From Gambit Weekly: “Bo Dollis Jr. and the Wild Magnolias released “My Name is Bo” last weekend. It’s the Black Masking Indian tribe’s first album since 2013’s “New Kind of Funk,” which carried its own importance as Bo Dollis Jr.’s first album fronting the Wild Magnolias. His father, who died in 2015, provided backing vocals for that record.
While “New Kind of Funk” could be seen as a transition from father to son, on “My Name is Bo” the son forges his own path forward while honoring his father’s legacy.
“My name is Bo, too. I’m not trying to take [my father’s] name. I’m going to carry his name, but I’m not going to try and fill his shoes. I’m gonna fill my own shoes and carry the name on,” Dollis told Gambit.
“My Name is Bo” is close to a double album. One half of the record is filled with charismatic Mardi Gras Indian funk that weaves in heavy influences from all corners of New Orleans: rolling rhythm and blues, second line rhythms, hip-hop, reggae, even zydeco.
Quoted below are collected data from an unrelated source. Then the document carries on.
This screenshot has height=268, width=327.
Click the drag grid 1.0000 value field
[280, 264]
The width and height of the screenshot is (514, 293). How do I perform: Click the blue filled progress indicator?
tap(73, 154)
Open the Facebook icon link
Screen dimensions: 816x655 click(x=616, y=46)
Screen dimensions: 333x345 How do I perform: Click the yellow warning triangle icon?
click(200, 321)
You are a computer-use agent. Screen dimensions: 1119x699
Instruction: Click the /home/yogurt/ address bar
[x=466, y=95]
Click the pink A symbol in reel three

The second half of the album is a set of traditional-style recordings — including “Shallow Water” and “Indians Here They Come” — that could have been made by the Wild Magnolias on Mardi Gras Day, if the pandemic hadn’t kept the tribe from stepping out earlier this year. The cover itself is split in two — Dollis is wearing casual clothing, the kind he wears on stage, on one side and a bright white suit with gold and sky-blue beadwork on the mirrored opposite.
“I wanted all aspects of New Orleans. I can’t do one without the other,” Dollis says. “I came from Mardi Gras Indians, so I couldn’t leave that out. And I’ve never done it before, a straight percussion album. This was something different for me.”